Görev talimatları
A: Fatih ile ilgili metinde "Ayasofya’ya giren padişah, mozaikleri" sözleriyle açılıp "dindarca davrandığını söylemiş." sözleriyle kapanan kısmı hiçbir şeyini değiştirmeden yeniden yazın.
B: Fatih'in Ayasofya'ya girişini ve fetihten sonraki tutumunu anlatan metni, son cümlesinden sonra gelecek şekilde sürdürün.

Metin bölümü
Ayasofya’ya giren padişah, mozaikleri kaldırmaya uğraşanlara müdahale eder. Üzerlerini sıvayıp geçmelerini söyler. Bu şaheserlerin parçalanmasına gönlü razı olmaz. Fatih’in dinle diyanetle çok alakasının olmadığını düşünüyor Lamartine. Hristiyanlara hoşgörü ile davranırken Müslümanlara karşı da stratejik olarak dindarca davrandığını söylemiş.

Stratejik olarak, Fatih, Ortodoks mezhebinin yok olma ihtimaline karşın bu mezhebi desteklemiş. Fethin beşinci gününde din ve vicdan hürriyeti genelgesi yayınlayıp kiliselerin yarısını camiye çevirdikten sonra kalanında ibadet edilebileceğini ilan etmiş. İstanbul’dan giden yerli halkı tekrar şehre davet etmiş. Patrik’i yeniden yerine tayin etmiş hatta atının dizginlerini tutup yolcu ederek saygı göstermiş.

Verilen veriler

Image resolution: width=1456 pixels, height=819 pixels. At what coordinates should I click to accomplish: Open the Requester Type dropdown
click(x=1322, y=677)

* * *

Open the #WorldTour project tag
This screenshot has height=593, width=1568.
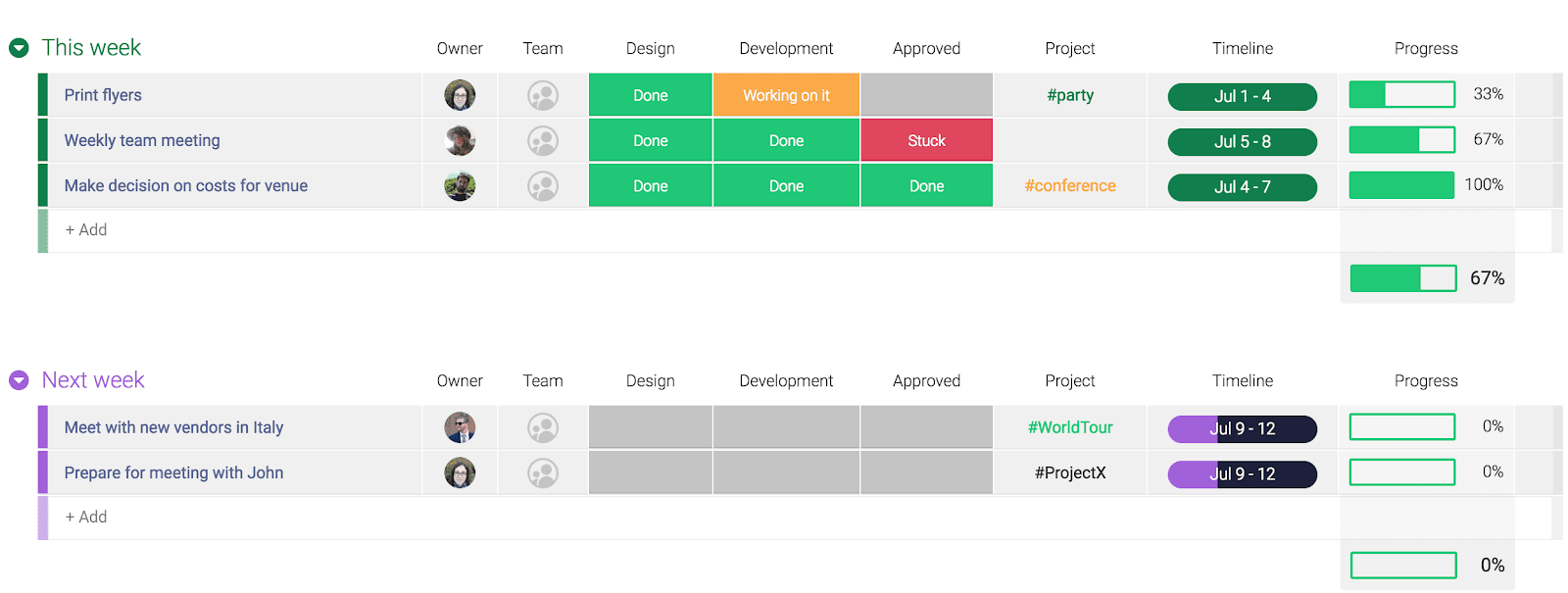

==

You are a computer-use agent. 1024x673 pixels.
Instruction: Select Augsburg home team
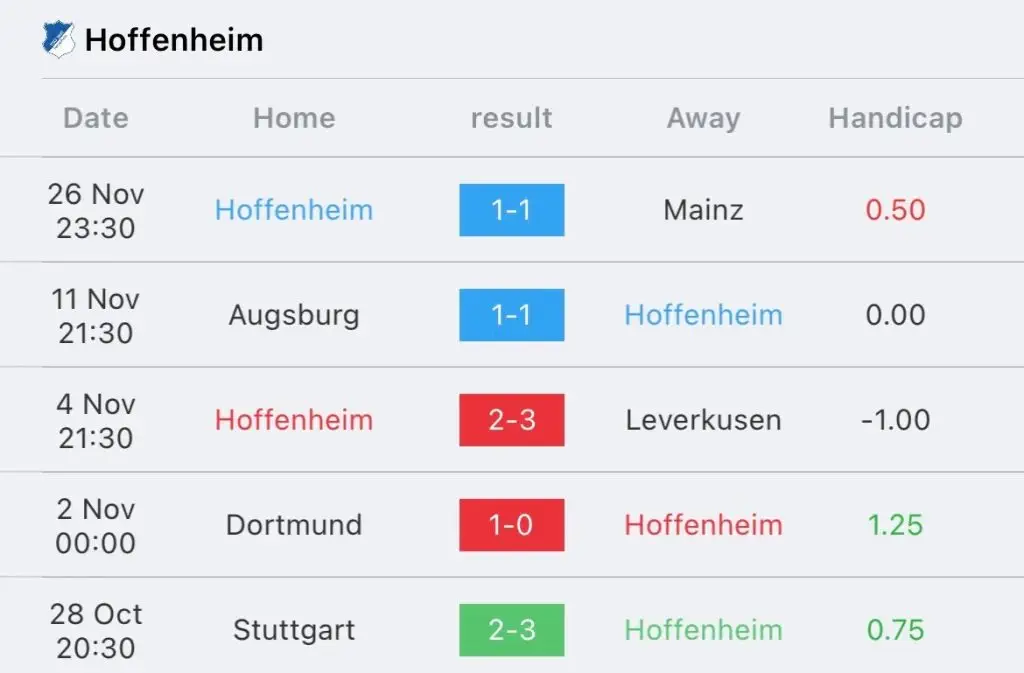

Yanıt listesi
A:
Ayasofya’ya giren padişah, mozaikleri kaldırmaya uğraşanlara müdahale eder. Üzerlerini sıvayıp geçmelerini söyler. Bu şaheserlerin parçalanmasına gönlü razı olmaz. Fatih’in dinle diyanetle çok alakasının olmadığını düşünüyor Lamartine. Hristiyanlara hoşgörü ile davranırken Müslümanlara karşı da stratejik olarak dindarca davrandığını söylemiş.

B:
“Osmanlı teşkilatının temelini teşkil eden din, baba otoritesi ve askerlik üzerine dayanıyordu.”

Bir gün divan esnasında Anadolu’dan gelmiş birisi çıkar ve “Aranızda padişah olan kimdir?” diye sorar. Bunun üzerine divana katılmayı bırakır padişah.

Belgrad önlerinde yapılan bir savaşta kalçasından yaralanır padişah. Karşı tarafta meşhur Hunyad vardır. Düşman galip gelir. Fatih döneminde bir de Arnavutluk isyanı ile uğraşılır. Savaşlar genelde mağlubiyet ve Lamartine’e göre büyük kayıplarla neticelenir. Uzunçarşılı gerçek sayıları verecektir. Yazara kalırsa bir Arnavutluk en az iki yüz bin Osmanlı askerine mezar olmuştur. Diğer savaşlarda da keza öyle. Rodos önlerinde seksen bin asker şehit vermiş ordu diye okumuştum başka bir yerde. Sayılar çok mantıklı değil.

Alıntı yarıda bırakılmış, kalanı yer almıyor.